Half a mile from the end, I got to see the finish line and could visualize Andrea with her flashy red jacket. I was so determined to finish that didn’t stop running until the very end. It was then when I started thinking about the day, and how lucky I was to be there, and how grateful I was for life and for my friends, my wife, my kids, my partners, and how everything is possible with the right focus and effort.
This was an amazing race. I finished in 12:35' in the 8th place overall. And again, I feel so lucky, lucky to be there, lucky to be alive, lucky to have such support, lucky to just be able to write my story. My gratitude goes to Andrea, Stuart, and Natasha; I couldn’t have done this without them. Andrea was magnificent, she was as focus as I was, she helped me throughout and encouraged me with positive words. Stuart and Natasha were great also. Stuart drove all the time and was very supportive all the time. So was Natasha, was always ready to help. I am so thankful to my support crew!

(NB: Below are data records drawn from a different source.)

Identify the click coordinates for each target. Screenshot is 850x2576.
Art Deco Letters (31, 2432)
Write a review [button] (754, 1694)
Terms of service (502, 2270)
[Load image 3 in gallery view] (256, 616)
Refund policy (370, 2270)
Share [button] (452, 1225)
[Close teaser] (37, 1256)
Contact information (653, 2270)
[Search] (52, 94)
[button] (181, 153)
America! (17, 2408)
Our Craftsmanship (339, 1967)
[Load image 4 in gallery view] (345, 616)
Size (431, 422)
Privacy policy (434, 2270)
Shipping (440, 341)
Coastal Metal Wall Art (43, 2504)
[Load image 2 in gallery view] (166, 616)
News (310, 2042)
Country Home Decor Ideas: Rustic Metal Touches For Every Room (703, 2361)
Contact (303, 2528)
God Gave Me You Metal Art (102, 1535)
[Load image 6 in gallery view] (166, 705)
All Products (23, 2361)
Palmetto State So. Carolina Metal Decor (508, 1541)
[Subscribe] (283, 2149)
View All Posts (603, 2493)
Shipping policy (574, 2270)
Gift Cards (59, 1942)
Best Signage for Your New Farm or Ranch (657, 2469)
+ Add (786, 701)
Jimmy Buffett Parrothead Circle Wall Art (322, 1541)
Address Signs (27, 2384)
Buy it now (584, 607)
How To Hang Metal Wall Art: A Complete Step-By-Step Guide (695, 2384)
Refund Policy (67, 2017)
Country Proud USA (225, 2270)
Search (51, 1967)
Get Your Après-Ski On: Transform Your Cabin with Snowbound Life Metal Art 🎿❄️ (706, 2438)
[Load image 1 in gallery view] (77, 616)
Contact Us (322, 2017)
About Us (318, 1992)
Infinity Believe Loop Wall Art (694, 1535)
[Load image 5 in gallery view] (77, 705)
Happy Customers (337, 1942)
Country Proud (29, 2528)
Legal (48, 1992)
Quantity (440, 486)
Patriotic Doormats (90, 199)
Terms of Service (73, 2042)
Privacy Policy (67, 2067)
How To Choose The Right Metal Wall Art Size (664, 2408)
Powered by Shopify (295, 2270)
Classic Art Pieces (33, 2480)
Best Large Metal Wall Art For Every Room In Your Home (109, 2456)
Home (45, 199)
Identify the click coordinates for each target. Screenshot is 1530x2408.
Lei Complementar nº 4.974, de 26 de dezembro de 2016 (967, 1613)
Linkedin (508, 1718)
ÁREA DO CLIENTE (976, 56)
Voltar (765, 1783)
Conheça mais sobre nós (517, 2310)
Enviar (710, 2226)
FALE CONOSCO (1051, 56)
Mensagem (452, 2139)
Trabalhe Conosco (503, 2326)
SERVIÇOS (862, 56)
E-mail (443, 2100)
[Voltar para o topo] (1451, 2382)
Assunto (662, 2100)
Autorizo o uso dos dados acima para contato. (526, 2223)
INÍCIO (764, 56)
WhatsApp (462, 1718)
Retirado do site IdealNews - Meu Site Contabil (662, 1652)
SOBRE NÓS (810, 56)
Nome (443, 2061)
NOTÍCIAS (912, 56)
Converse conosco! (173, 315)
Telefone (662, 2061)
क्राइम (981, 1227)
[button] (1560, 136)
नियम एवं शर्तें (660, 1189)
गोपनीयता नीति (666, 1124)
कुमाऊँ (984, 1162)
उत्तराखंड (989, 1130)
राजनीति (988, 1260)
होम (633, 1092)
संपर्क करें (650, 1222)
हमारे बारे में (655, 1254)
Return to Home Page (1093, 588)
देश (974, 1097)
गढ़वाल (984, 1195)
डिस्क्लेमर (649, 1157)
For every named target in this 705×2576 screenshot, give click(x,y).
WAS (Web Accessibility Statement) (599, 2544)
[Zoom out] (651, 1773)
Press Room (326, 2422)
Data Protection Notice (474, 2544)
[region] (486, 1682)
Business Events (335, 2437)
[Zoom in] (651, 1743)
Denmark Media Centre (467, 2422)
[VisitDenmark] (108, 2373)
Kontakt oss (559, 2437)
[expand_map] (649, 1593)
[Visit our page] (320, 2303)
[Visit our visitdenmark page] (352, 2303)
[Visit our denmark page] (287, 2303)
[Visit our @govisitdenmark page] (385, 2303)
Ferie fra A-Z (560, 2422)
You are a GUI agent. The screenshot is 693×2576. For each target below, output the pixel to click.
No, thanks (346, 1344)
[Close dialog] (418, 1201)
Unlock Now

To finalize my story, I just wanted to mention the amazing camaraderie we experience on this type of races. It felt like family at times. This race had a couple of friends racing, Pharis and Lars, and seeing them there was an amazing good feeling. I also appreciate the organization by Aaron and his team who took care of every single detail to make sure we enjoy a safe race. And now….start preparing for Nice 70.3 World Championship, Kona Ironman World Championship….and Alohaman..why not!
ABOUT FERNANDO: Fernando is a father, a husband, an executive, coach, and competitive athlete. Confessed Sport addicted (Triathlete, Mountain biker, Taekwondo black belt, windsurfer, soccer player, among other sports). He has learned the art of balancing work and life and is an expert on time management and helping people finding the keys to achieving success.
Outside of work, Fernando is an Endurance Triathlete and has competed in 17 Ironman competitions, 23 Half Ironman, 4 Extreme Triathlons, and 5 Xterra World Championships. Fernando represented Team USA for the last five years in the ITU World Championships. Fernando has been recognized as “Ironman Gold All World Athlete” or 1% in the world for the last 4 years. Most recently, Fernando won the US National Championship in Cross Triathlon in his age group.